Posted by: FireflyMal | July 03, 2012 at 08:18 PM
I think that Mr. Faith And Physics just got his ass kicked by a species who doesn't find his anti-capitalism so amusing. A long standing curiosity of my own: How does it come to be that so many devoted to science detest the business of living? Is being told, by their inferiors, what to do and how to live preferable to freedom? Is the freedom to choose for themselves so horrifying a prospect that they think it best to leave the fate of their own life to the whims of the collective? How can someone so thoughtful and respectful in one field of study, be so thoughtless and despising of another? Makes me suspicious of the former. Are they really thoughtful in study? Are they truly respectful of science? Do they value anything?

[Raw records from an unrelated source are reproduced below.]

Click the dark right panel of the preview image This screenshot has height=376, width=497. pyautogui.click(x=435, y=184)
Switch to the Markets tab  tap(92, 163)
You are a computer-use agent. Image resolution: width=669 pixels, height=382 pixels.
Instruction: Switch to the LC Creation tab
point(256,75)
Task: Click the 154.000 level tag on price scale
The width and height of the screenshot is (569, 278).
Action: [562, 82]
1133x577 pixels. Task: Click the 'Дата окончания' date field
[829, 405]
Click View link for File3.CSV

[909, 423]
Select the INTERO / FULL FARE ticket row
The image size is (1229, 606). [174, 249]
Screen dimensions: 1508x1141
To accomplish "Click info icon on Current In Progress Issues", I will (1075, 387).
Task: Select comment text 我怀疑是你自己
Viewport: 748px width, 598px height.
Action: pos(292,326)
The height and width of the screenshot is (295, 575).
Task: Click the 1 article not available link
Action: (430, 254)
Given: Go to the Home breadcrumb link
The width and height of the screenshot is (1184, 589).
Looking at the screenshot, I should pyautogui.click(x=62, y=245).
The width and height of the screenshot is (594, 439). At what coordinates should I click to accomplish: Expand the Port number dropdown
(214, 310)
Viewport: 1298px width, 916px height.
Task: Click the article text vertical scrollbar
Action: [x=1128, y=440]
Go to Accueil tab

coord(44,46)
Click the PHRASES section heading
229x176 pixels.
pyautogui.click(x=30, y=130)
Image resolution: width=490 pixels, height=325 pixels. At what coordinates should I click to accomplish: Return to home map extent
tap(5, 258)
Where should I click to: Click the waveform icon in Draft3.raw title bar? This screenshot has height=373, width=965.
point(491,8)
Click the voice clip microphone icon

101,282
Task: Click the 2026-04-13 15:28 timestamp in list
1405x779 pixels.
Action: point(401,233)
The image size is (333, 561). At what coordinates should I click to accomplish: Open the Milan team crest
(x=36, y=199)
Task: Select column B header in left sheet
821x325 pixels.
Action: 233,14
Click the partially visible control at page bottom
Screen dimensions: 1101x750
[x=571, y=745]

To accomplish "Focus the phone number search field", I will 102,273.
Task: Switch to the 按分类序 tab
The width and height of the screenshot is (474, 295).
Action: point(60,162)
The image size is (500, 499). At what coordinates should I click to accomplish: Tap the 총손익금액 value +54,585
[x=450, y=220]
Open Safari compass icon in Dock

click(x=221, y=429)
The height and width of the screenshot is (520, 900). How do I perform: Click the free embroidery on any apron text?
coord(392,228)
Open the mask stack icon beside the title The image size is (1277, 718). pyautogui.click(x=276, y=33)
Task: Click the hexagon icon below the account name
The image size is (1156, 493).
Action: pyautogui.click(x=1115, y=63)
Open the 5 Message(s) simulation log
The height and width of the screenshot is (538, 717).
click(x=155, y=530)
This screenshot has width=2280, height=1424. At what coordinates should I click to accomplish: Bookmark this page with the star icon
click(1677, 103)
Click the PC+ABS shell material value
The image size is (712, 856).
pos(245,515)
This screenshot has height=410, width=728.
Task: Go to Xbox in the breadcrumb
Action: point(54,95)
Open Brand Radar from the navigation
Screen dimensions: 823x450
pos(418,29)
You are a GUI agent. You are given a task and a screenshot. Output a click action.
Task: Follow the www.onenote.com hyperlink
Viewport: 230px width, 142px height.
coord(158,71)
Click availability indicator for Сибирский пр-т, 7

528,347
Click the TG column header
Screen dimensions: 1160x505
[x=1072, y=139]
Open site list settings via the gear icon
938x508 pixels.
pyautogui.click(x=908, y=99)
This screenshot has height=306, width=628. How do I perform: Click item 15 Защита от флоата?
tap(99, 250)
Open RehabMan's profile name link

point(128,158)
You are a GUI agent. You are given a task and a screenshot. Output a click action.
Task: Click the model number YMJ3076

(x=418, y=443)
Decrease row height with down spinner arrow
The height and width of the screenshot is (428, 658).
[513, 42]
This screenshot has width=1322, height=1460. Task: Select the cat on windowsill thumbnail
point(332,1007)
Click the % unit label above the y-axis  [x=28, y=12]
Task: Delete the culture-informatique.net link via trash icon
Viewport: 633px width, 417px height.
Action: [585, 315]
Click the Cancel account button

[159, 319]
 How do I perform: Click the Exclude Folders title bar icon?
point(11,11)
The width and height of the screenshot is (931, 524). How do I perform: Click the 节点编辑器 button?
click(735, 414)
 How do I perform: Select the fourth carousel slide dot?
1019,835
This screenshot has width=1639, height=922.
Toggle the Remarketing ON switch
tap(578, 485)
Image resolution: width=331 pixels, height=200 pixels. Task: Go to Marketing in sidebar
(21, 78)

SpaceX, Sierra Nevada Corporation, Richard Branson's Virgin Galactic and Burt Rutan's Scaled Composites, XCOR Aerospace, Bigelow Aerospace, Orbital Sciences Corporation, et al, add Planetary Resources; all private organizations, all incorporated with private money, private money willingly invested by those having interests in the successes of these ventures. No money forced from those who don't care. I, for one, would gladly sweep their floors with a toothbrush if I thought it could bring them closer to their goal: expanding the reach and prosperity of Man.
Tom Mazanec,
NASA's achievements, as great and numerous as they are, were achieved with stolen money, money usurped by bureaucrats claiming to know best for us all, money used for the dubious goal of besting the now defunct Soviets. I guess it worked. Perhaps, the money would have been better, by those bureaucrats, given to the billions of poor, leaving, still, that little problem of stolen money. It wasn't (and isn't) their money to begin with, not without the consent of the governed.